Repeat all the records exactly, omitting pictures.

Start of Records

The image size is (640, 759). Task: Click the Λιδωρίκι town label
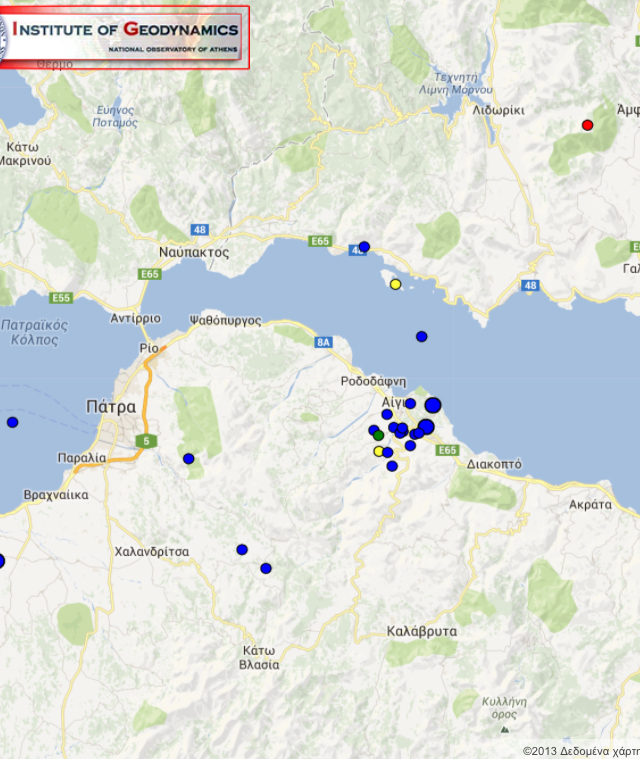pos(497,110)
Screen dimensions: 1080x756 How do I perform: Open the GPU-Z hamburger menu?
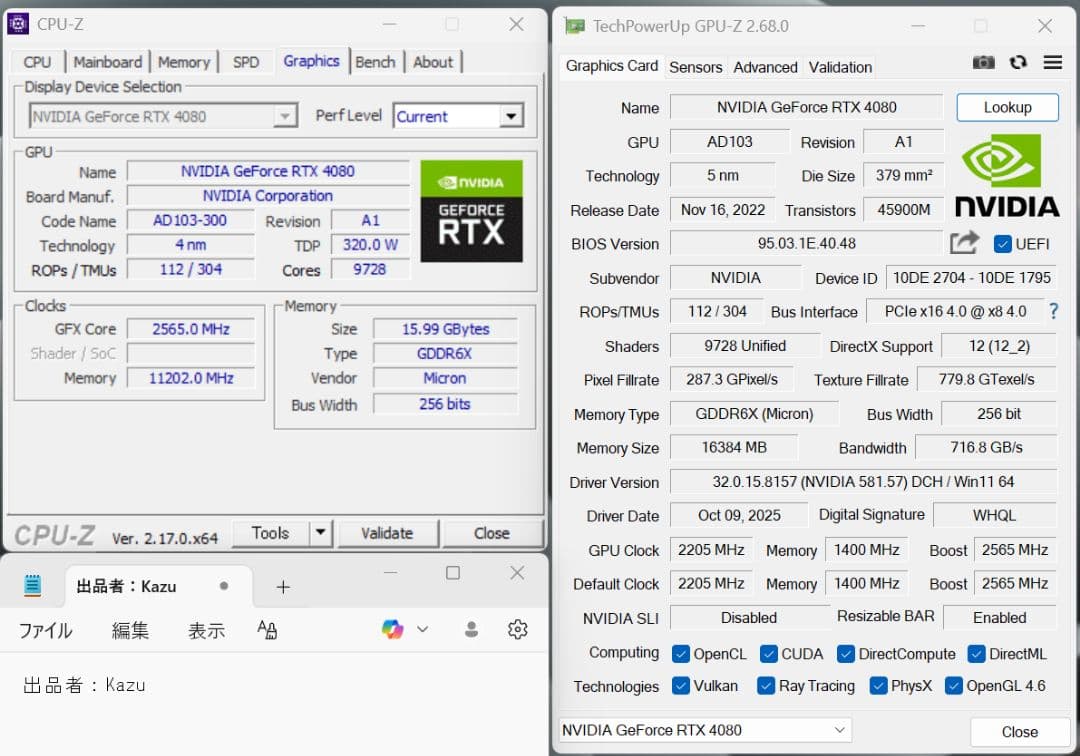click(x=1052, y=62)
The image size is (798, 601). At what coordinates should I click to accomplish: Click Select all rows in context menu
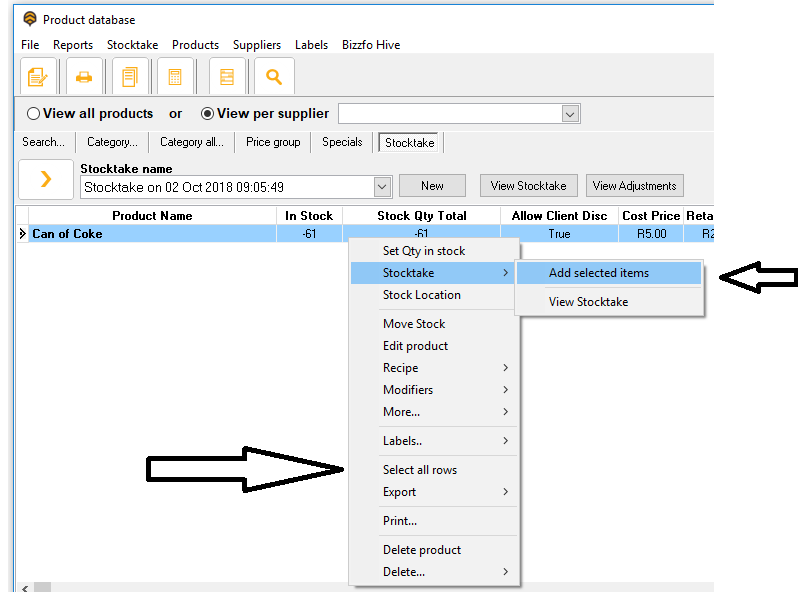click(420, 470)
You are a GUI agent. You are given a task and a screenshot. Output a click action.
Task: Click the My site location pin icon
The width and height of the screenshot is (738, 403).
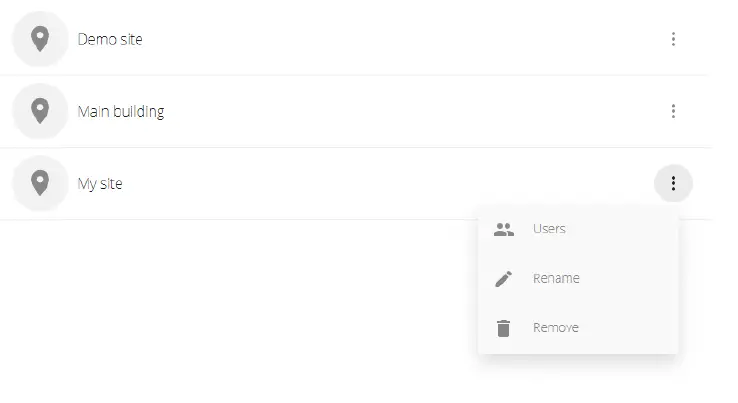coord(40,183)
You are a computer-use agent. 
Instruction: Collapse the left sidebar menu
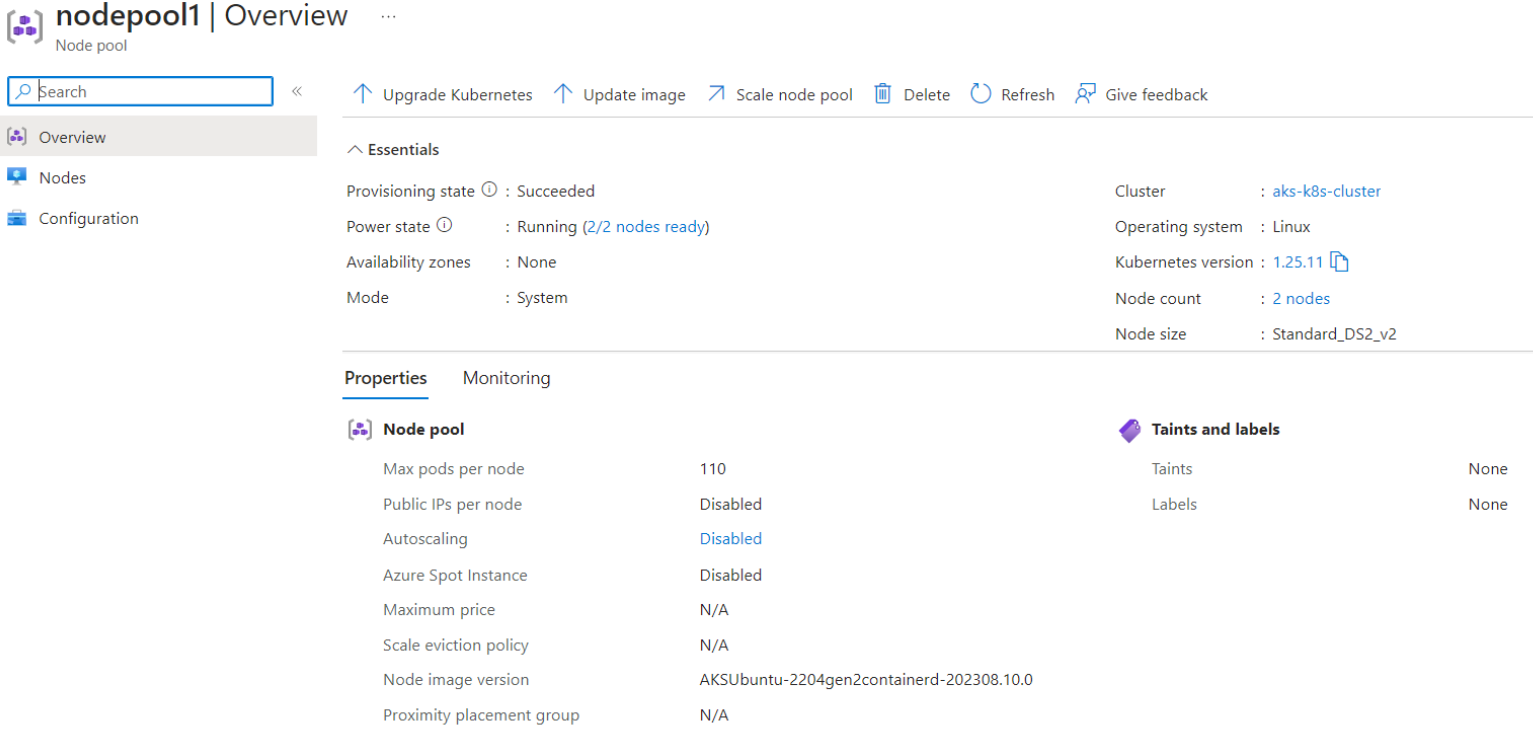(297, 91)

End of Records

- _Task answer_
The image size is (640, 759). Task: Click the Λιδωρίκι town label
pos(497,110)
Screen dimensions: 1080x756 How do I perform: Open the GPU-Z hamburger menu?
click(x=1052, y=62)
The image size is (798, 601). At what coordinates should I click to accomplish: Click Select all rows in context menu
click(420, 470)
You are a GUI agent. You are given a task and a screenshot. Output a click action.
Task: Click the My site location pin icon
The width and height of the screenshot is (738, 403).
coord(40,183)
You are a computer-use agent. 
Instruction: Collapse the left sidebar menu
(297, 91)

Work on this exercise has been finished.